Started in 1948, the American Research Center in Egypt (ARCE) is a nonprofit organization which supports research on all aspects of Egyptian history and culture, encourages broader knowledge about Egypt among the general public, and strengthens American-Egyptian cultural relations. ARCE funds many of the top archaeology research and conservation projects in Egypt. Its work is critical in both learning about Ancient Egyptian culture, but also in preserving the antiquities. ARCE is one of the most prestigious organizations in the archaeology field – not just in Egyptology. You can thank them for the fact that you can still walk the halls of Karnak. get up close and personal with the New Kingdom Pharaohs in the Valley of the Kings, that we know that slaves (and aliens ) did NOT build the pyramids, any many other of the major archaeological finds and also that the sites are preserved enough for us to visit them.
I attended my very first ARCE lecture as an archaeology student at the University of Washington.

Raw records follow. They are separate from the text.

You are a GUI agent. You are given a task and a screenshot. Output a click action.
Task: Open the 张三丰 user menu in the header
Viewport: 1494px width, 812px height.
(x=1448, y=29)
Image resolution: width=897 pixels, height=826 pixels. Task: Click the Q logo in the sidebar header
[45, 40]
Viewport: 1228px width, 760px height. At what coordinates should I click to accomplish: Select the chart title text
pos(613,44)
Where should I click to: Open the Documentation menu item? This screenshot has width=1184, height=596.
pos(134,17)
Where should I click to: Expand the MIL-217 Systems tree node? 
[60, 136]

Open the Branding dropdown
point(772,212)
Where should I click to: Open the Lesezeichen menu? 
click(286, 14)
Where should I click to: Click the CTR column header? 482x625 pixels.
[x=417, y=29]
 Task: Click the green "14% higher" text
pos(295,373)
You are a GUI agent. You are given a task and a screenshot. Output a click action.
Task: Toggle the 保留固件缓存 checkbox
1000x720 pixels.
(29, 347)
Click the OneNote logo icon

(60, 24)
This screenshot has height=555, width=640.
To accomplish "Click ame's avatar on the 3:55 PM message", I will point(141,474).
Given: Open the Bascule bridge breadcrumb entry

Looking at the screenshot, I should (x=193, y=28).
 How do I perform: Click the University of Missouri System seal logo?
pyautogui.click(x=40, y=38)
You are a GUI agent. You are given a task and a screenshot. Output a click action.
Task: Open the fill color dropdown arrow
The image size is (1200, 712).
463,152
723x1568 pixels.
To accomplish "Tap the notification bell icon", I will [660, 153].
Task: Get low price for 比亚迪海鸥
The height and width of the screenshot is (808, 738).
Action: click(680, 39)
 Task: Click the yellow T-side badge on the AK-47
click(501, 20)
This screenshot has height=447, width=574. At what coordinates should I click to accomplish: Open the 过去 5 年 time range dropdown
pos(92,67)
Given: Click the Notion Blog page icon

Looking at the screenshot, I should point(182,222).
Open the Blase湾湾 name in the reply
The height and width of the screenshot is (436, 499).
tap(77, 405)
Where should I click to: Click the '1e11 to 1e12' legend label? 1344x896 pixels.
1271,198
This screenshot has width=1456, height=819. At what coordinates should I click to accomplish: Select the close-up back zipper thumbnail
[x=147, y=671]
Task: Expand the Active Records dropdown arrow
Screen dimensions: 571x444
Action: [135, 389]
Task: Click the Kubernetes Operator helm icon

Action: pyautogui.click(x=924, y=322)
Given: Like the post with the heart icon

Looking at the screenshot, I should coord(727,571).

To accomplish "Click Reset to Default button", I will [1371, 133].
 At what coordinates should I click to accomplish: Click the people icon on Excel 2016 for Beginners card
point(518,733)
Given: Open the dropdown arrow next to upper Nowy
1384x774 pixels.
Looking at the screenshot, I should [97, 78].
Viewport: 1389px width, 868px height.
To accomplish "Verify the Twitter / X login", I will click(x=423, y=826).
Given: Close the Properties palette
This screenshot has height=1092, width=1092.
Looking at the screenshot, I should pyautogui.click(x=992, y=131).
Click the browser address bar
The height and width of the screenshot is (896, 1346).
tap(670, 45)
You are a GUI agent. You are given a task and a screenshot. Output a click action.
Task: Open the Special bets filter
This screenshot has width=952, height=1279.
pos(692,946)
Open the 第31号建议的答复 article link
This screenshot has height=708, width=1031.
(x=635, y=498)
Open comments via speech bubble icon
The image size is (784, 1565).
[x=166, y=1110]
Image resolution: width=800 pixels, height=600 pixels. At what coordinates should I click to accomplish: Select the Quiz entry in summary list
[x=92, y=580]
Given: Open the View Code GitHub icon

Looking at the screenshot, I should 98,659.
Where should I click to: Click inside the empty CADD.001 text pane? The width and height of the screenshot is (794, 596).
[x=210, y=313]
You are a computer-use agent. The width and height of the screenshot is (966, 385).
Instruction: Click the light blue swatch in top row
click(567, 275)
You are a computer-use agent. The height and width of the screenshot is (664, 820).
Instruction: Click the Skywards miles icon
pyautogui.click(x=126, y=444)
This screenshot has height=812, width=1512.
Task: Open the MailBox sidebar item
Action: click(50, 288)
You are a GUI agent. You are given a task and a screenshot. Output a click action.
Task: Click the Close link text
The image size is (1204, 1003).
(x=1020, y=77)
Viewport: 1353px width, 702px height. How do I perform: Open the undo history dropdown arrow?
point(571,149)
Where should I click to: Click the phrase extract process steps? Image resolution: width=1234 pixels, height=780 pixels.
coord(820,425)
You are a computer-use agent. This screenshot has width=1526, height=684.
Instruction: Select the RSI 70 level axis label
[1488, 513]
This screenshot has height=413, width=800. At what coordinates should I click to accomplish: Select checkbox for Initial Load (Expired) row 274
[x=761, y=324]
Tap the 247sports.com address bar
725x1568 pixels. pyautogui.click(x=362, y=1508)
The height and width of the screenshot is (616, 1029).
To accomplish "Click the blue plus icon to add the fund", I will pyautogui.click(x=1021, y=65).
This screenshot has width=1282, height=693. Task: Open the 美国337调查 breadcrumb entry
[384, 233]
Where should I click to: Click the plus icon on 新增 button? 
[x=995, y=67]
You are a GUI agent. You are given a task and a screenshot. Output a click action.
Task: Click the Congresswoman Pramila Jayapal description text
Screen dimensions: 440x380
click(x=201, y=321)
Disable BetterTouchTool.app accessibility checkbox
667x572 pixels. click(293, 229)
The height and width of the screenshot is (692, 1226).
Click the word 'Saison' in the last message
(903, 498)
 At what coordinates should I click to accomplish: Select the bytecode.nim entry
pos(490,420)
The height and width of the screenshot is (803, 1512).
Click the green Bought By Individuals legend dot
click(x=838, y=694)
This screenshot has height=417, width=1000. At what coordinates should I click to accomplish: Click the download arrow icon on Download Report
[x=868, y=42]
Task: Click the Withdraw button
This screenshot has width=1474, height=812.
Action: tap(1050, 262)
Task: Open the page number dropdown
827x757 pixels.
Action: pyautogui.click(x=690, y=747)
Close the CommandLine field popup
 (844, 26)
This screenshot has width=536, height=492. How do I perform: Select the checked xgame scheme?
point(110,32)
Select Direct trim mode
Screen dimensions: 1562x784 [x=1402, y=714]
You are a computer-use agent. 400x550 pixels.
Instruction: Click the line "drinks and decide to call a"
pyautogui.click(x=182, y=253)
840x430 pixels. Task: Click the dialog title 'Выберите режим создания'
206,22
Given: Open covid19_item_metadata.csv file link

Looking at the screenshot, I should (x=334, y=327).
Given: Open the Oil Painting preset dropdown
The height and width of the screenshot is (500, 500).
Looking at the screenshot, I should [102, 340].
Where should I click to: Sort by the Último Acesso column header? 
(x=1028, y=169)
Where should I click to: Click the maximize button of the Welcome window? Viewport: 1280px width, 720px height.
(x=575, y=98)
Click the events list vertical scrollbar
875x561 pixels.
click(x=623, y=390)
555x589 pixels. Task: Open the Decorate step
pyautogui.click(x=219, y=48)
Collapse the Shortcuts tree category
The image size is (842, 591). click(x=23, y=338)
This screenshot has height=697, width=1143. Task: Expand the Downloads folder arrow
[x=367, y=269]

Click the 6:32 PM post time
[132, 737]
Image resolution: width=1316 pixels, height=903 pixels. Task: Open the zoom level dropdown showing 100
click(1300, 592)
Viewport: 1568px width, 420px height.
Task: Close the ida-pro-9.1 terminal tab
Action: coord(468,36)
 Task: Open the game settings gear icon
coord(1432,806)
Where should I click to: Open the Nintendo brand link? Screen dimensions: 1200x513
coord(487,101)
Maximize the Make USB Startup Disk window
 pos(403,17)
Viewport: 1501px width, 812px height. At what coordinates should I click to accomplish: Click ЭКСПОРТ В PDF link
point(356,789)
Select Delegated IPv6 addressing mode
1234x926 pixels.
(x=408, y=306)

I was studying Egyptology; it was exciting to be able to listen to presentations by top Egyptologists. I attended as many ARCE lectures as I could, listening to research by greats such as Dr. Mark Lehner, Dr. Kent Weeks, Gay Robbins, Dr. Salima Ikram, and many others. I attended my first ARCE conference shortly after graduating university when the annual ARCE conference was held in Seattle. Attending presentations by Dr. Mark Lehner (We can thank him for pretty much everything we known about the workers who built the Great Pyramid.) and Dr. Gunter Dreyer (His work at Abydos and Umm el-Qa’ab is legendary. Without Dr. Dreyer we’d know very little about the earliest, most powerful Pharaohs.) were two big bucket list items I was able to check off at this conference. I thought that someday I might speak at ARCE through archaeological research and study. Then life took me down another path — to climbing, running a magazine, traveling and photography. Life has a funny way of coming full circle in the most unexpected ways.